Only those lines in the data below from the line containing "Plotter toolbar icon" through the line containing "Choose Journal Transaction", both included, should be restated word for word.
────────────────────
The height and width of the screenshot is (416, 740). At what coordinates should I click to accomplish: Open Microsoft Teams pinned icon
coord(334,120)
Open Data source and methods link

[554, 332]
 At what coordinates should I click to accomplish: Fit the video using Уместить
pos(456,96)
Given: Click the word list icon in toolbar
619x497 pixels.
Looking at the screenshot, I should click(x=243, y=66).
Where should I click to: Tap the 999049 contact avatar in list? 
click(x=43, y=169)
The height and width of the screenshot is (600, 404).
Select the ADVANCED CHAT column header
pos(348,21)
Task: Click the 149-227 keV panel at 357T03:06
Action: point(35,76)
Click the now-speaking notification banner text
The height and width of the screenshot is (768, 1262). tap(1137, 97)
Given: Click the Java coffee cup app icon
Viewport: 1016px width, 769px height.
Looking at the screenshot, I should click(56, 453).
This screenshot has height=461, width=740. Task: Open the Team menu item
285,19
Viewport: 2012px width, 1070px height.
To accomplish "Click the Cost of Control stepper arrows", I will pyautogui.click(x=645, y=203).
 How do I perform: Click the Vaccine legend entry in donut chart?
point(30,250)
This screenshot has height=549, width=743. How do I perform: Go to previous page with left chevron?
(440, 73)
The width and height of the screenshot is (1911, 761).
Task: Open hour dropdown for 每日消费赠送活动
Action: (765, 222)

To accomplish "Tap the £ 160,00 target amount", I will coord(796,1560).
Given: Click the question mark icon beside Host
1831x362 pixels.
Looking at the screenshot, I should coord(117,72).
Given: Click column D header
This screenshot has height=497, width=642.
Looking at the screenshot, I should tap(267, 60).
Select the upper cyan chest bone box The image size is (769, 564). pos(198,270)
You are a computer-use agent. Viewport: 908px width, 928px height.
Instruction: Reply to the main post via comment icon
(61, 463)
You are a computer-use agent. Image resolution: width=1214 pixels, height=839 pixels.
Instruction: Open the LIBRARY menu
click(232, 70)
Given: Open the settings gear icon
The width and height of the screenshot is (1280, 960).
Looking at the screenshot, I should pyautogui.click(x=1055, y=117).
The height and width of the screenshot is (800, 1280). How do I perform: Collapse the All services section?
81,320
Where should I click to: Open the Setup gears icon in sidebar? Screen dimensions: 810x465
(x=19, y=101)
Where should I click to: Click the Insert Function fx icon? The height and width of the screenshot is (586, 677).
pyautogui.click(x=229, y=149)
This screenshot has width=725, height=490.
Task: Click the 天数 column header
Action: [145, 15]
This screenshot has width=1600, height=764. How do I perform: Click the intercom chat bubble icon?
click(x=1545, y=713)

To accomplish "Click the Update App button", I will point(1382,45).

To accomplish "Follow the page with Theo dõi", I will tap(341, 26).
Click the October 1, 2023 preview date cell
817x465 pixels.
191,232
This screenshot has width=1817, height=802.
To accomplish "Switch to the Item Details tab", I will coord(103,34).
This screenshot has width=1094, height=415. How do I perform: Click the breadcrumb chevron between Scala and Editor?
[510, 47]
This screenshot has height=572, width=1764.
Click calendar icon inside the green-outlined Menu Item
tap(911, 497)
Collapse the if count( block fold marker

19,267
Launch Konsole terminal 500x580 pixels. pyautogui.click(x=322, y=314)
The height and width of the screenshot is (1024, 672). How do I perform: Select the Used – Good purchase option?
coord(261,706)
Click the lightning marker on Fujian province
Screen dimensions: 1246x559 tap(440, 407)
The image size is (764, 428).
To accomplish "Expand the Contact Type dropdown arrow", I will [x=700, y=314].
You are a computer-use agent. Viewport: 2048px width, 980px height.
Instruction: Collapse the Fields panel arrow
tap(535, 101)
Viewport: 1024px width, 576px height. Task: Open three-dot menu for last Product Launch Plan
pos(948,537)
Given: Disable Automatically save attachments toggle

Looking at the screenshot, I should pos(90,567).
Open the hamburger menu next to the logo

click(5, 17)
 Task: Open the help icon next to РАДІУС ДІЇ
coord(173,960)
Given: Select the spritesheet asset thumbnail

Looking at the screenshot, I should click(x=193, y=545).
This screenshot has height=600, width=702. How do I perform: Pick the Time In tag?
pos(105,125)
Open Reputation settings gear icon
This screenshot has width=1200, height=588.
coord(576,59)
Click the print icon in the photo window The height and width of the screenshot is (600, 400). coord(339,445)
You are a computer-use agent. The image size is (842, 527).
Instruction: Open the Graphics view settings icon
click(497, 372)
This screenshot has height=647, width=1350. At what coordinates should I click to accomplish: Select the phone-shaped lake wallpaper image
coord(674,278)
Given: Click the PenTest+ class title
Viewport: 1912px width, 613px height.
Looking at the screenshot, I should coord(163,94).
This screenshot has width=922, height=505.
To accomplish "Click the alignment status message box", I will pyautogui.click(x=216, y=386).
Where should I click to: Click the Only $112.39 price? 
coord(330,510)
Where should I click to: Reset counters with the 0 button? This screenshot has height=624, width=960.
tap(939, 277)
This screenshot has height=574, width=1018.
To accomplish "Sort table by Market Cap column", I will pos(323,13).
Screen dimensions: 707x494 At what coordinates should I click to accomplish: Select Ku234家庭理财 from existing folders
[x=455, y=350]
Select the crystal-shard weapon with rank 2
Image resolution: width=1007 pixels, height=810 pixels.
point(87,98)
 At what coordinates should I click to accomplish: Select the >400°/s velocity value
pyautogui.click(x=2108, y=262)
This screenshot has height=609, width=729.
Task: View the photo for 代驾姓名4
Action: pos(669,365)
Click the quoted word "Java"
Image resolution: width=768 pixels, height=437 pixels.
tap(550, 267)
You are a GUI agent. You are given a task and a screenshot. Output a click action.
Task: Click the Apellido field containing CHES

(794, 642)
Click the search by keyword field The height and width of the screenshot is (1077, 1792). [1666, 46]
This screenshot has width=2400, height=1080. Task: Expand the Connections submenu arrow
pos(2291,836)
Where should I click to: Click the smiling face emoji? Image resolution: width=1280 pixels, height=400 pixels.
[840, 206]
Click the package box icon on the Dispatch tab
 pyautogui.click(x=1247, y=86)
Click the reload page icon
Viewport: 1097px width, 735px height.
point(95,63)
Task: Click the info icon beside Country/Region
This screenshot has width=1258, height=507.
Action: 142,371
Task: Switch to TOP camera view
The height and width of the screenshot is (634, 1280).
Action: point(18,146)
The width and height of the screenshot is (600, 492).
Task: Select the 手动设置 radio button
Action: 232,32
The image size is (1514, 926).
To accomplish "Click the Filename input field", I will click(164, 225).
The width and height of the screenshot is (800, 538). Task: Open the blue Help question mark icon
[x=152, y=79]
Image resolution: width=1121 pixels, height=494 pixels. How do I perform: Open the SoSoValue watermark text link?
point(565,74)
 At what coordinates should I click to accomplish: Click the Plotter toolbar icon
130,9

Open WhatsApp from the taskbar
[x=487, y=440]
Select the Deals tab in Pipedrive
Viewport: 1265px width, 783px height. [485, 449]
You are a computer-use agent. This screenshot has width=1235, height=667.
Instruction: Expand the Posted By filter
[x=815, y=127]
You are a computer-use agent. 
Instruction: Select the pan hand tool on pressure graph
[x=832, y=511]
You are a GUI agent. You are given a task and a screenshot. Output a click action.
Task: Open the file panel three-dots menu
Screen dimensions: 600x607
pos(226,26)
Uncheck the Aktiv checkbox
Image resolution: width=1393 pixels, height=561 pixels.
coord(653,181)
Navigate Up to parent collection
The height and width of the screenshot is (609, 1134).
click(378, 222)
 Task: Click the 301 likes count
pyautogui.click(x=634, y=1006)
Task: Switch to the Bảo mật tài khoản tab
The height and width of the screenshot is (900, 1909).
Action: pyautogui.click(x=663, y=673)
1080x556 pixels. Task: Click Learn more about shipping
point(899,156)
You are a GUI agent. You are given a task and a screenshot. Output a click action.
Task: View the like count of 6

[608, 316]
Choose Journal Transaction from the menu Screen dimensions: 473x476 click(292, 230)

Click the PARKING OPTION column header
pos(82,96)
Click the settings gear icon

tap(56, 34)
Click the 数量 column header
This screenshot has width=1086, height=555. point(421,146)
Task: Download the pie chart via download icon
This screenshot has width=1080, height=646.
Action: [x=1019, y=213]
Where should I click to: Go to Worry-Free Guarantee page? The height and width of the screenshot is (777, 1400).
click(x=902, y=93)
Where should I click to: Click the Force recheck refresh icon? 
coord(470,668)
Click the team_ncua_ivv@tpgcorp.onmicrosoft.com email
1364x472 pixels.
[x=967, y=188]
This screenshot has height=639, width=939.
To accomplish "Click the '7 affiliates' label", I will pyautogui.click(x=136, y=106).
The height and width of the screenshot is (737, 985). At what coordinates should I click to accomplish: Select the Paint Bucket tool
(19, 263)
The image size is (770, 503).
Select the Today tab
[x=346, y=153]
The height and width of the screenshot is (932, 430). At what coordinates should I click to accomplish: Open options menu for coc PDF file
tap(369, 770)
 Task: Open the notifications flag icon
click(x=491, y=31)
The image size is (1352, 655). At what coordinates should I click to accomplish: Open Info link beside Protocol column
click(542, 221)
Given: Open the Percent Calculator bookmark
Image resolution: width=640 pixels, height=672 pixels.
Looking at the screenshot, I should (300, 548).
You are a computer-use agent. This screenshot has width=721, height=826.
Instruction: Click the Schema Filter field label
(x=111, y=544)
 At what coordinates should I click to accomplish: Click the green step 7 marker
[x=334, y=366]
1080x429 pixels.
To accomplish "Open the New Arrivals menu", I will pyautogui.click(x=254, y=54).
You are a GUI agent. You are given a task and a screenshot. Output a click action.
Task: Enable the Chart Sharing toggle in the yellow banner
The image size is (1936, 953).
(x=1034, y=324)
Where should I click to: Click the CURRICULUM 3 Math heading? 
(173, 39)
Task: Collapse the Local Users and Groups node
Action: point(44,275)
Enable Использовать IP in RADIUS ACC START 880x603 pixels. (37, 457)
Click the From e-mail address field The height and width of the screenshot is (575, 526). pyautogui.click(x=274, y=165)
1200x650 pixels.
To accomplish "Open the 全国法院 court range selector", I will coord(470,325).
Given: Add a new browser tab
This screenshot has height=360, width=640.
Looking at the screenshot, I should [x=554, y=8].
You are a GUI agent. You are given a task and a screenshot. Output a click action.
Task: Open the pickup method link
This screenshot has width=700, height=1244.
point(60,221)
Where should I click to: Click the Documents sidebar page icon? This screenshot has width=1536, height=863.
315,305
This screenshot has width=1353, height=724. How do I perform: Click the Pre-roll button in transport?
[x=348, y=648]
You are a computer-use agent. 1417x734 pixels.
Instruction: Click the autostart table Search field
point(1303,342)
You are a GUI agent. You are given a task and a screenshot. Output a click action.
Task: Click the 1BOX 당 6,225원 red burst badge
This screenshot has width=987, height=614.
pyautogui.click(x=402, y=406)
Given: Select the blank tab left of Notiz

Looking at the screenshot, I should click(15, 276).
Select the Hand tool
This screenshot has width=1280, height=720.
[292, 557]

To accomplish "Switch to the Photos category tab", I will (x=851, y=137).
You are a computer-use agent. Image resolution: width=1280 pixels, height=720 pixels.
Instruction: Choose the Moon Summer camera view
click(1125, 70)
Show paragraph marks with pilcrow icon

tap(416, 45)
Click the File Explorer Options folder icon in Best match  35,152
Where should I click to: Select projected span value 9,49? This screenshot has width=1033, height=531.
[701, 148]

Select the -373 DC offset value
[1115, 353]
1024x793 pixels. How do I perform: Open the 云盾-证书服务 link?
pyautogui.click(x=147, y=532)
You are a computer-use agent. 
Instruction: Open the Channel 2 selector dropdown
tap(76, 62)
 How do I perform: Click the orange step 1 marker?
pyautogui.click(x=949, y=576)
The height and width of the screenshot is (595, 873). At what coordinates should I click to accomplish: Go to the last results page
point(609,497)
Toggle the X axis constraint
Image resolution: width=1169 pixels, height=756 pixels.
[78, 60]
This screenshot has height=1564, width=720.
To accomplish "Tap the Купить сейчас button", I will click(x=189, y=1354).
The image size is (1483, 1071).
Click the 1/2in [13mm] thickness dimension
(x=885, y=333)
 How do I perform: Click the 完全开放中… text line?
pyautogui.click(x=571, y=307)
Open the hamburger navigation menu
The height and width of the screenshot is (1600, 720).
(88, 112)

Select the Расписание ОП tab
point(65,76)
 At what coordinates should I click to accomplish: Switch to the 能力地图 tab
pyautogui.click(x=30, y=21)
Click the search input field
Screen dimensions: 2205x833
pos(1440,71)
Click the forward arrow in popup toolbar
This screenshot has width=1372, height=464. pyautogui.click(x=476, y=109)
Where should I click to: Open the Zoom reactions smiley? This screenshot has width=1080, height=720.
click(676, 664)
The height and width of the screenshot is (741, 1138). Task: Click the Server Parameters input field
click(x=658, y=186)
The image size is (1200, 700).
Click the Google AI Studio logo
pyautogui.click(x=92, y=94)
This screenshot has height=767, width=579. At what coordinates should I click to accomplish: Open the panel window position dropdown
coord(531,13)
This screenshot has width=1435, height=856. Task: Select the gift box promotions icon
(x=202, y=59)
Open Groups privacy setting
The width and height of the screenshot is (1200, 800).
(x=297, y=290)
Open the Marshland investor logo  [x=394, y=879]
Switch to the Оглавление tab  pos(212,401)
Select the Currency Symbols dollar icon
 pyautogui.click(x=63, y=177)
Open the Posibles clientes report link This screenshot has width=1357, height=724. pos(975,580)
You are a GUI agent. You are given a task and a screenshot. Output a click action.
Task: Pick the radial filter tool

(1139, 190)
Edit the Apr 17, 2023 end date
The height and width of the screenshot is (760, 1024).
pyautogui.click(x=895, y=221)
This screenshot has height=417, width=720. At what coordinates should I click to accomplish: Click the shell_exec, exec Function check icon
────────────────────
Answer to this task.
 At what coordinates should I click to accomplish: Click the Plotter toolbar icon
130,9

Open WhatsApp from the taskbar
[x=487, y=440]
Select the Deals tab in Pipedrive
Viewport: 1265px width, 783px height. [485, 449]
You are a computer-use agent. This screenshot has width=1235, height=667.
Instruction: Expand the Posted By filter
[x=815, y=127]
You are a computer-use agent. 
Instruction: Select the pan hand tool on pressure graph
[x=832, y=511]
You are a GUI agent. You are given a task and a screenshot. Output a click action.
Task: Open the file panel three-dots menu
Screen dimensions: 600x607
pos(226,26)
Uncheck the Aktiv checkbox
Image resolution: width=1393 pixels, height=561 pixels.
coord(653,181)
Navigate Up to parent collection
The height and width of the screenshot is (609, 1134).
click(378, 222)
 Task: Click the 301 likes count
pyautogui.click(x=634, y=1006)
Task: Switch to the Bảo mật tài khoản tab
The height and width of the screenshot is (900, 1909).
Action: pyautogui.click(x=663, y=673)
1080x556 pixels. Task: Click Learn more about shipping
point(899,156)
You are a GUI agent. You are given a task and a screenshot. Output a click action.
Task: View the like count of 6

[608, 316]
Choose Journal Transaction from the menu Screen dimensions: 473x476 click(292, 230)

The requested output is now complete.